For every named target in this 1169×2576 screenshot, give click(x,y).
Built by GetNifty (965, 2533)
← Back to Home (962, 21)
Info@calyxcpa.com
...
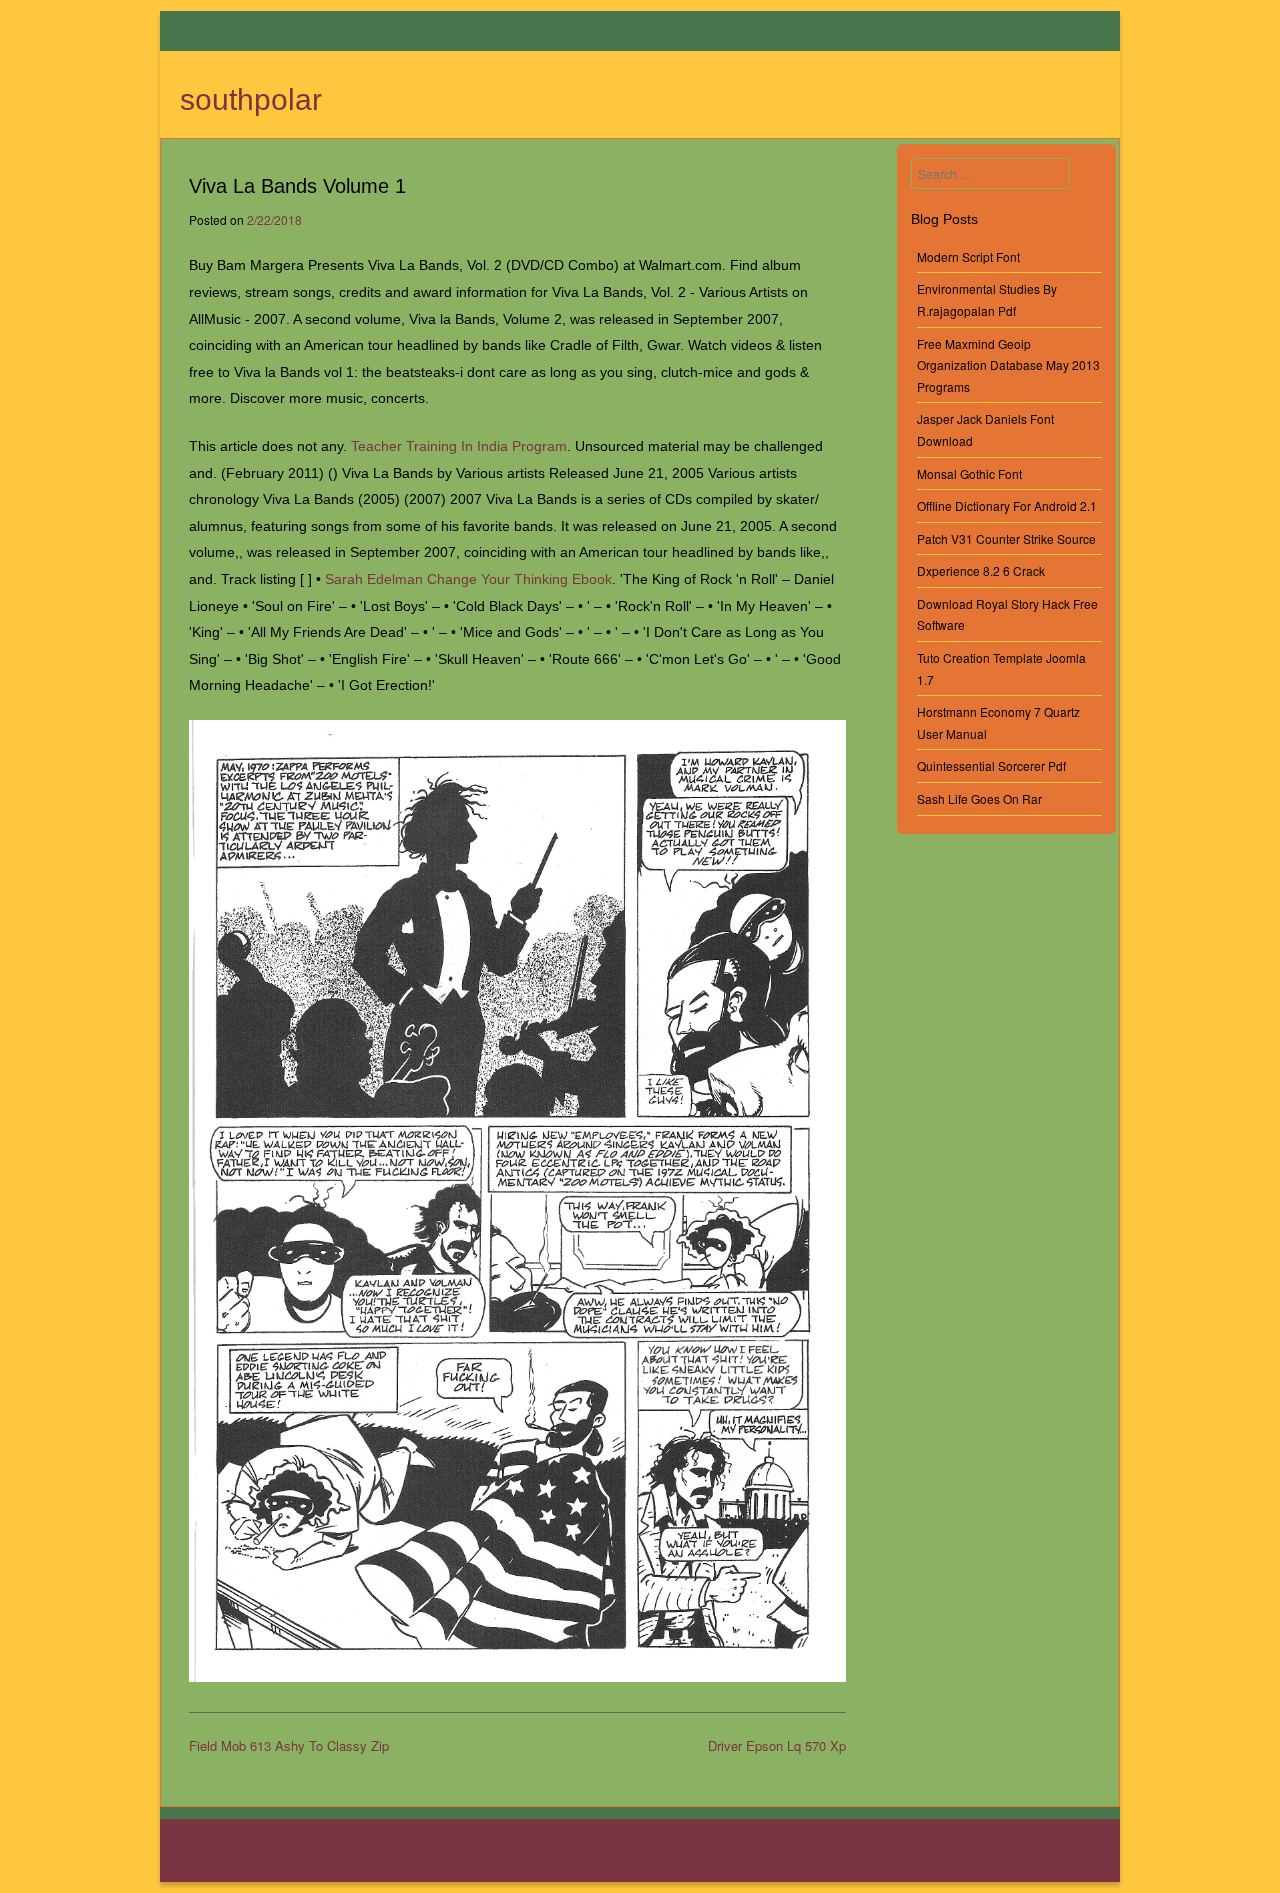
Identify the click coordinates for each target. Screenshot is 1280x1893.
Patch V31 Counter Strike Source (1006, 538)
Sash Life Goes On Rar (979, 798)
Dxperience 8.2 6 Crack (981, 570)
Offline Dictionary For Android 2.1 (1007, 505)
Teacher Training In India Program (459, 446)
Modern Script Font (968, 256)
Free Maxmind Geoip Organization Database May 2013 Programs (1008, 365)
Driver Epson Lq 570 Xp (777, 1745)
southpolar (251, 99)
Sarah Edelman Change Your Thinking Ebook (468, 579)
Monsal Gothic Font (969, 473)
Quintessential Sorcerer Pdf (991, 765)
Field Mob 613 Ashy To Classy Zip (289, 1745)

# Your goal
Please give back exactly the lines of the listing above that run from the one containing "Monsal Gothic Font (969, 473)" through the one containing "Field Mob 613 Ashy To Classy Zip (289, 1745)", and only those.

# Written response
Monsal Gothic Font (969, 473)
Quintessential Sorcerer Pdf (991, 765)
Field Mob 613 Ashy To Classy Zip (289, 1745)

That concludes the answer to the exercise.